Athena, the most advanced rocket yet designed and built by Rice Eclipse, the university’s rocketry team, is scheduled for liftoff on June 5 in the Mojave Desert.
The original launch was scheduled to take place at the 2021 Spaceport America Cup competition but was canceled because of the COVID-19 lockdown. The rescheduled liftoff will take place at the 2021 Friends of Amateur Rocketry (FAR) 10-30 competition. FAR is a rocketry organization that hosts a launch site north of Edwards Air Force Base in California.
“Despite the pandemic, Athena is all set to go. It was built under lockdown conditions at Rice but now it will be launched on schedule,” said Jeffrey Michel, a senior in mechanical engineering (MECH) and outgoing president of Rice Eclipse.
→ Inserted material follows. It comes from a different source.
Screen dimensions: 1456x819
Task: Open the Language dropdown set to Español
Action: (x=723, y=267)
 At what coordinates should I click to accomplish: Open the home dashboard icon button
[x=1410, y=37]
The goal is for Athena to reach an altitude of 30,000 feet while carrying a scientific payload. To do so, the rocket will achieve supersonic speed; that is, faster than the speed of sound (roughly 768 miles per hour). Athena is the first rocket built by Rice students to exceed the speed of sound, and the first to achieve that high an apogee. Last year’s Rice Eclipse rocket, Noctua III, reached an altitude of 10,176 feet.
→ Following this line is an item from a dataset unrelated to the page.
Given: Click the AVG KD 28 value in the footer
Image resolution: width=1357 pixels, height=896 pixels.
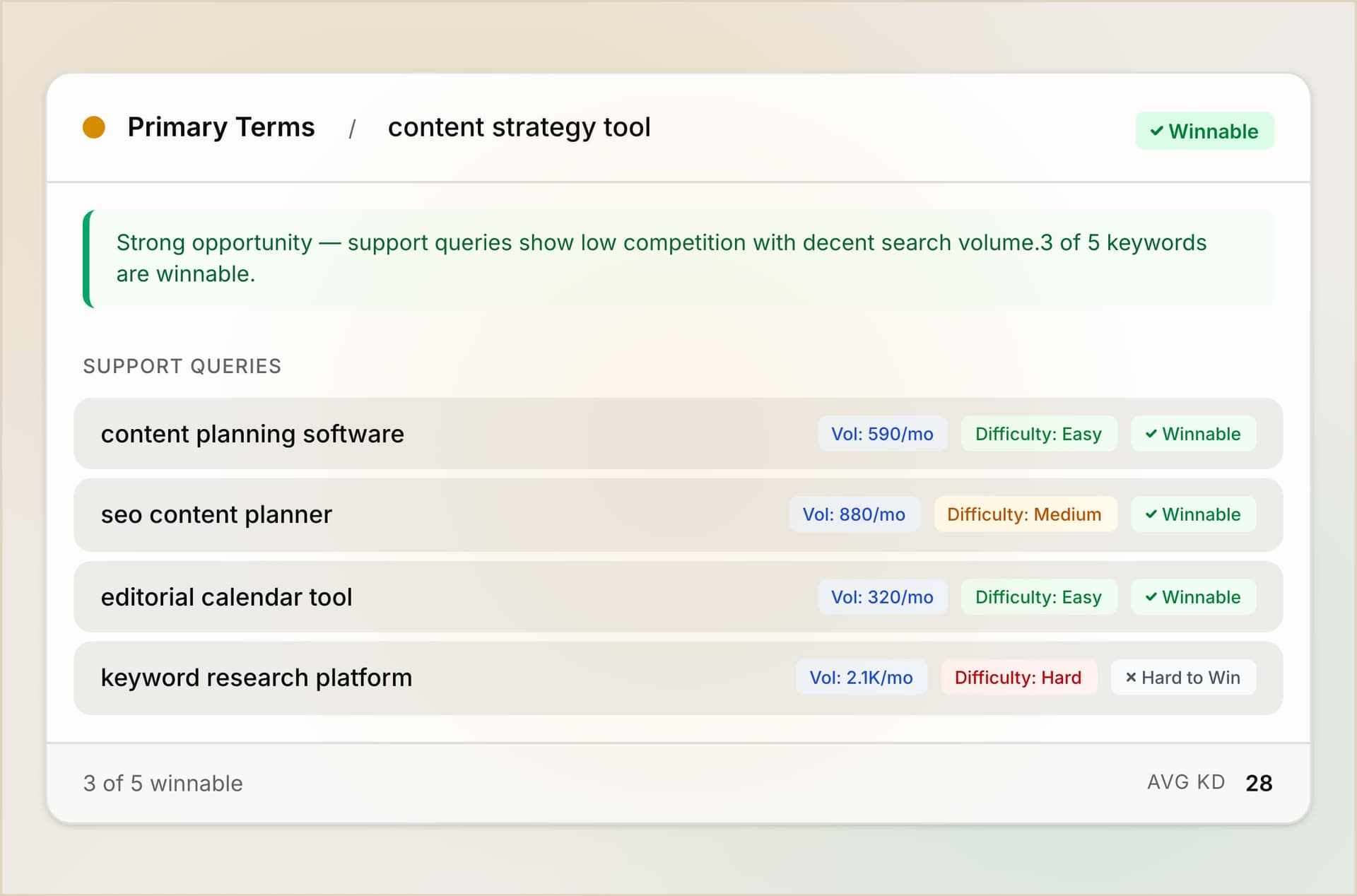Looking at the screenshot, I should click(1258, 783).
“We learned a lot from last year’s design. Athena is a more robust rocket,” said Kimberly Rodriguez, a junior in MECH. She is Rice Eclipse’s aerodynamics lead and the project manager of Athena.
The latest rocket’s name derives from the Athenian owls on Rice University’s academic seal. The owl is a symbol of Athena, the virgin goddess of wisdom, or Minerva, her Roman successor. She and the owl are associated with wisdom, learning and science.
Athena is 12 feet long, six inches in diameter and is propelled by a commercially manufactured solid motor. The entire rocket, with motor and payload, will weigh 80 pounds. More than 30 Rice students were involved in the project as members of Rice Eclipse.
Athena will carry a CubeSat-style scientific payload for performing in-flight vibration-damping experiments. The payload was manufactured by Eclipse for the Tribomechadynamics Laboratory of Matthew Brake, assistant professor of MECH at Rice. The rocket is fitted with parachutes to enable a soft-landing return to Earth.
The cost of designing and building Athena was roughly $6,500. Funding came from the Oshman Engineering Design Kitchen (where most of the work was done), the Rice Center for Engineering Leadership, Chevron, the Rice Space Institute and a Student Association Initiative Fund grant.
Michel, who has completed four internships at NASA’s Johnson Space Center as part of their Pathways co-op program, will go to work after graduation as an in-situ resource utilization engineer with NASA. Rodriguez will intern at Boeing this summer as a structural engineer for Earth-orbiting satellites.